Sur le stand de l’exposition statique du ministère de la Défense, l’ingénieur en chef de l’Armement Philippe Bourgault, au pied d’un Rafale marine, a relevé les différences avec celui de l’Armée de l’air, puis a présenté avec autorité les évolutions de standards du Rafale, du F3 au F3R vers le futur standard F4 qui comprendra une liaison satellite, l’amélioration des liaisons entre avions, de l’identification ami-ennemi et une mise à niveau des armements contre les menaces futures. Pour améliorer la disponibilité des Rafale, le développement d’un système d’information technico-logistique vient d’être confié à Dassault Systèmes.
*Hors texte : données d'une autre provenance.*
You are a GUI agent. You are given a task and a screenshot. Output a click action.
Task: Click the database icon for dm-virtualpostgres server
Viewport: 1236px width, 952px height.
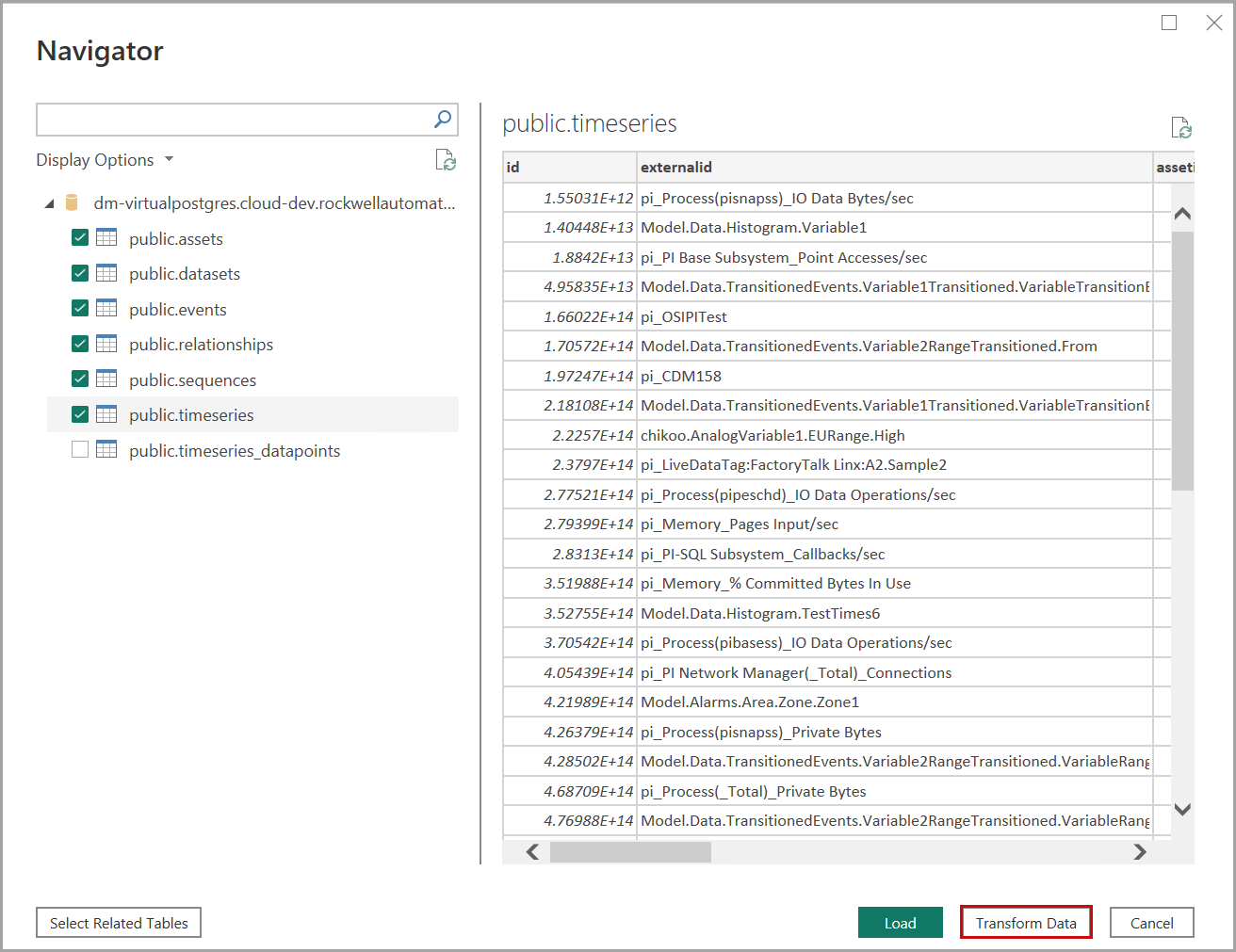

Au même emplacement, les capacités des hélicoptères EC665 Tigre dans les versions HAD (appui destruction) et HAP (appui protection), tous deux employés de concert au Mali, ont été présentées au groupe par un lieutenant pilote de l’armée de Terre enthousiaste des capacités de son hélicoptère et revenant des opérations en Afrique.

Le groupe fut chaleureusement reçu par le vice-amiral (2s) Bruno Thouvenin, ancien commandant de l’Aéronautique navale, conseiller marine du président de Dassault-Aviation, Eric Trappier, capitaine de vaisseau de réserve. Il a rappelé, au travers de l’histoire des sociétés Breguet et Dassault, combien « la marine était dans l’ADN de la société Dassault ». Il a rappelé combien avait été bénéfique pour l’Armée de l’air que le Rafale, dont il a été pilote d’essai, ait été mis en service initialement dans la Marine. Il a souligné que l’écart entre deux conceptions d’un avion d’armes correspondait maintenant à une génération d’ingénieurs : le lancement du Rafale A a été effectué en 1984 et le NGF est lancé maintenant. La connectivité aux réseaux systématiquement requise actuellement pour tous les systèmes d’armes et de navigation et d’attaque est le défi technique du moment. Les sujets concernant la Marine sont actuellement l’Albatros, Falcon 2000LXS, dont sept devront être disponibles en permanence, destinés à remplacer les Guardian et les Falcon 50 de la Marine, ainsi que la modernisation du système d’armes de l’Atlantique 2 qui est en cours. Des Falcon 8X succéderont aux C160 Transall Gabriel de l’Armée de l’air. Ce même porteur pourrait-il être adapté à la patrouille maritime et proposé à la France et à l'Allemagne dans le cadre du programme de Système de lutte aéroporté maritime (Maritime Airborne Warfare System, MAWS) pour le remplacement des P-3 Orion et Atlantique 2 ?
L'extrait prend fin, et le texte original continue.